Yes, you very obviously didn’t know him when you left Korea for the U.S. 

People like him who threaten to kill themselves rarely do but that doesn’t mean others are safe from them.


----------



## Openminded (Feb 21, 2013)

Forest911 said:


> Yeah he does...he start work there.


Well, at least you and your daughter will be home. Can your parents protect you?


----------



## Forest911 (Nov 7, 2021)

Trident said:


> It would naturally follow that if he has no issues murdering people and biting relatives, then killing a dog wouldn't be an issue for him either.

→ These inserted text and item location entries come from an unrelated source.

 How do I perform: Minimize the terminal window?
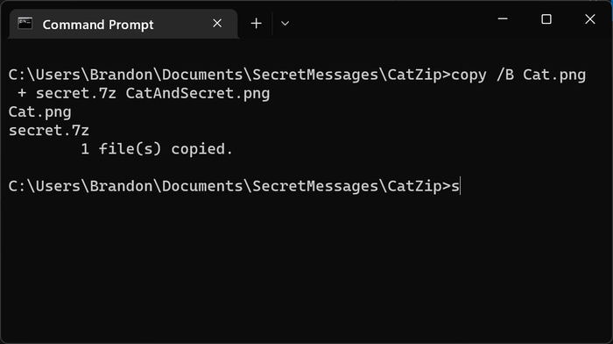point(503,18)
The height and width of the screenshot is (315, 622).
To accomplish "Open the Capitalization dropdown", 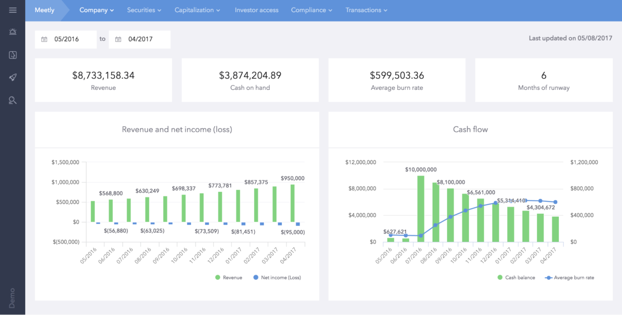I will 197,10.
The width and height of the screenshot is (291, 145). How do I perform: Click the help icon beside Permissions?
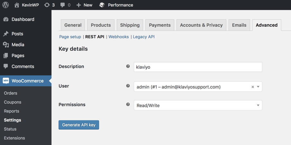point(128,105)
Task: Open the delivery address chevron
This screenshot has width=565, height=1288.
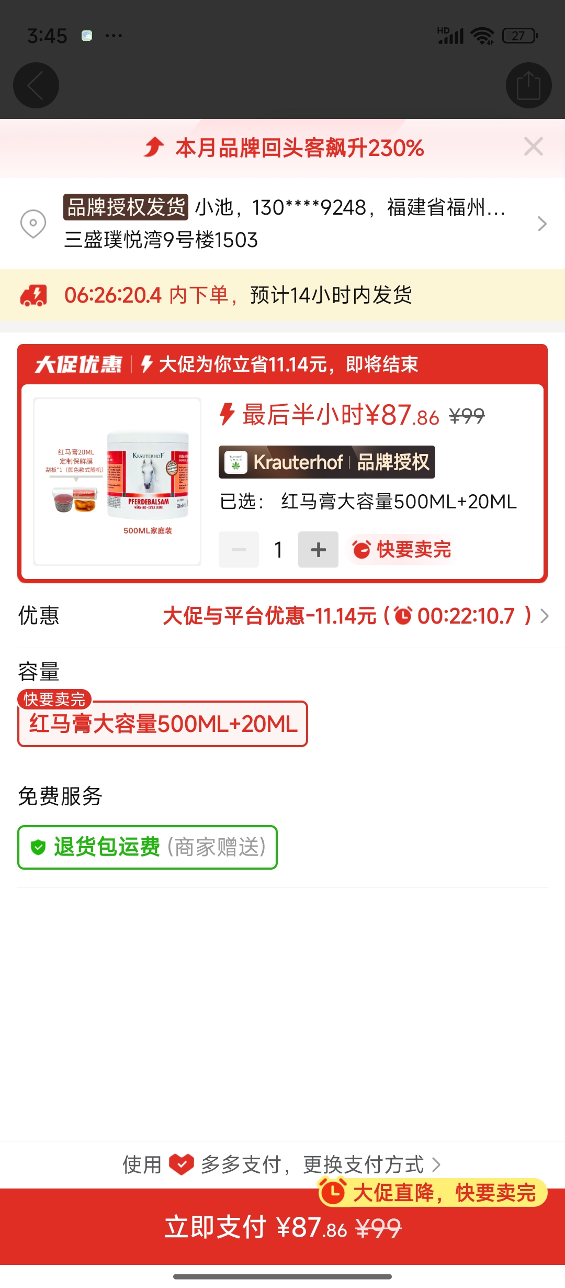Action: click(x=542, y=224)
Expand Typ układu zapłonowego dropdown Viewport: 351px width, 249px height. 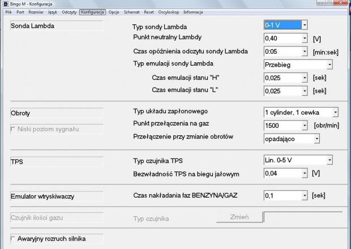point(335,112)
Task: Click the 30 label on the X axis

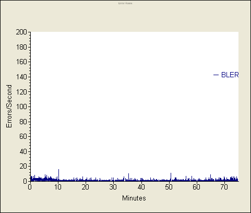Action: [113, 187]
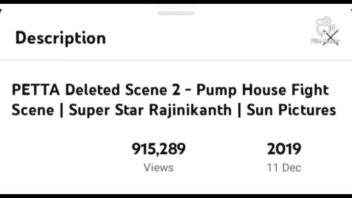
Task: Tap the "11 Dec" upload date
Action: (284, 167)

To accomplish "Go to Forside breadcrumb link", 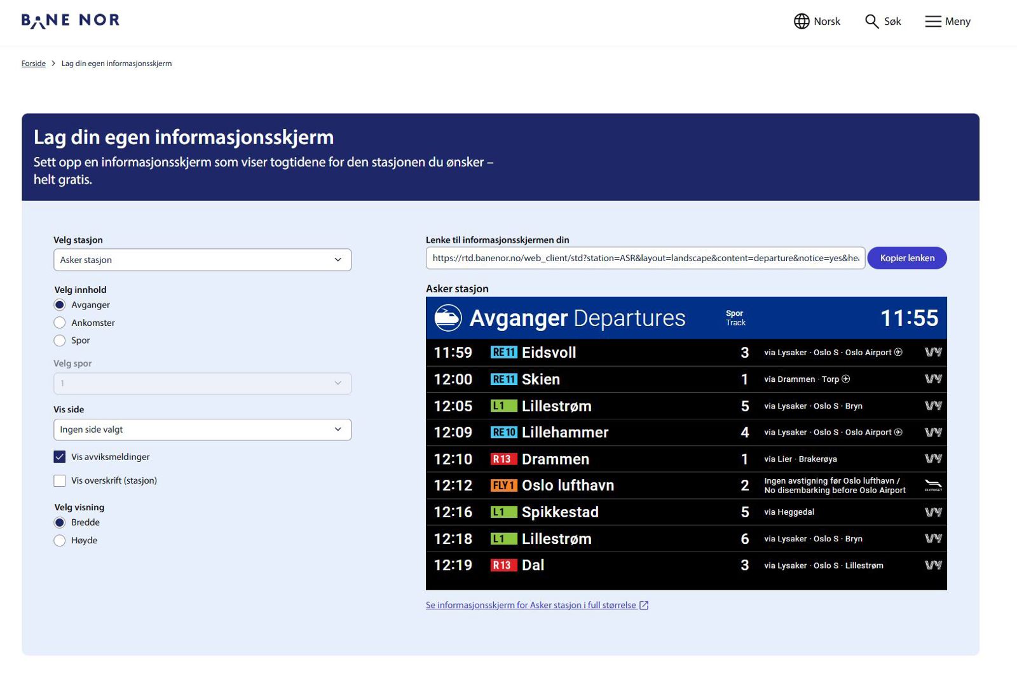I will (34, 64).
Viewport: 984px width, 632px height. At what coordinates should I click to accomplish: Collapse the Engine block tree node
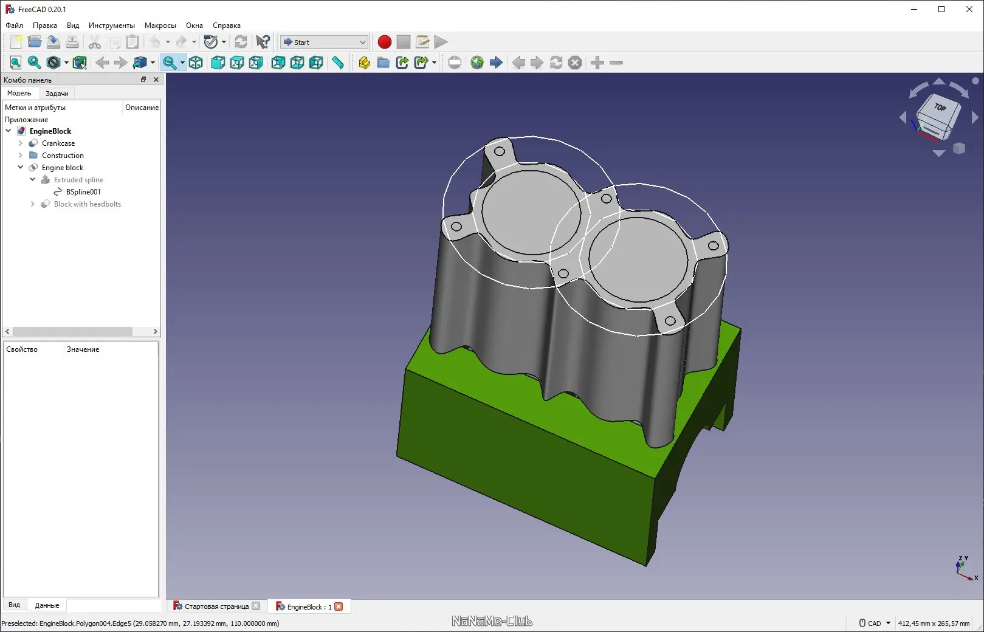pyautogui.click(x=21, y=167)
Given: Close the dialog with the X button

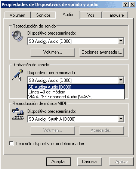Looking at the screenshot, I should click(x=132, y=4).
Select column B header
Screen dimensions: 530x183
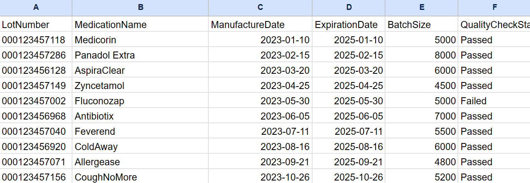click(x=140, y=7)
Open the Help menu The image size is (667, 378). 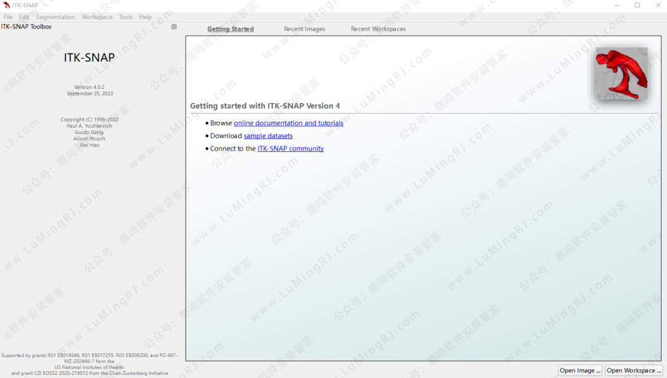[x=145, y=17]
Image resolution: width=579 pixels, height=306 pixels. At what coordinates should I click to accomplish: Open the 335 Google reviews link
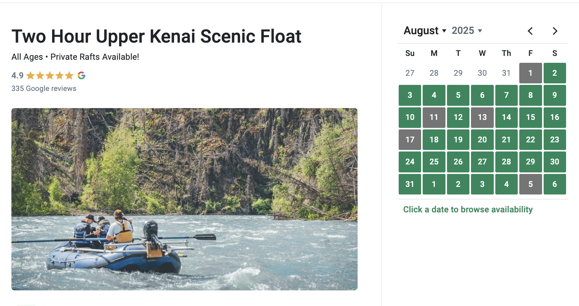(44, 88)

That's what his dad told me today
You know he is job killing people he doesn't has normal behavior people already has.
He doesn't have sympathy cops already told me few time he need get help even my own dr
So seem like the parents already know.
Nothing they can do about it.


----------



## Forest911 (Nov 7, 2021)

Openminded said:


> Well, at least you and your daughter will be home. Can your parents protect you?


Thank you! Yeah my parents will look after me and our baby. My dad tells me that my happiness most important if I am get abused by him.
They don't care if I choose divorce him. He will definitely look after my darther and myself


----------



## Openminded (Feb 21, 2013)

He doesn’t want help and he isn’t going to get it. You are responsible for keeping your daughter safe. And that’s obviously a very big responsibility. It’s good that your parents will help you because you’ll need that.


----------



## Forest911 (Nov 7, 2021)

Openminded said:


> Yes, you very obviously didn’t know him when you left Korea for the U.S.
> 
> People like him who threaten to kill themselves rarely do but that doesn’t mean others are safe from them.


He threaten kill himself so many time around me. And I know he just anger and doesn't really mean it. Yesterday he told me if I leave him his life insurance and I will get nothing from him.


----------



## Forest911 (Nov 7, 2021)

Openminded said:


> He doesn’t want help and he isn’t going to get it. You are responsible for keeping your daughter safe. And that’s obviously a very big responsibility. It’s good that your parents will help you because you’ll need that.


I don't think he will change that he is behavior and he always think everyone is wrong and blame on others he is action.


----------



## Openminded (Feb 21, 2013)

He obviously threatens these things to keep you in your place. It’s worked so far but if you can manage three more weeks in this country than maybe you can breathe more easily once you’re home again.


----------



## Forest911 (Nov 7, 2021)

Openminded said:


> He obviously threatens these things to keep you in your place. It’s worked so far but if you can manage three more weeks in this country than maybe you can breathe more easily once you’re home again.


Yeah. He been gaslithing and I know he doing that to me I am just trying keep this relationship work trying my best. Seem like it's poison to me no matter how much I try. Maybe first place when he lie he were a married I should left him


----------



## Trident (May 23, 2018)

Well that was quick.


----------



## Prodigal (Feb 5, 2011)

@Trident - I reported this poster to the moderators because a forum rule was broken; namely, a poster can only have one account. This poster violated the rules.


----------



## Trident (May 23, 2018)

@Prodigal I'm thinking more than one rule was broken. 

Just a hunch


----------



## D0nnivain (Mar 13, 2021)

I couldn't stay with somebody who killed my dog. I certainly wouldn't have a kid with this person. Get out before you or the baby are his next victims


----------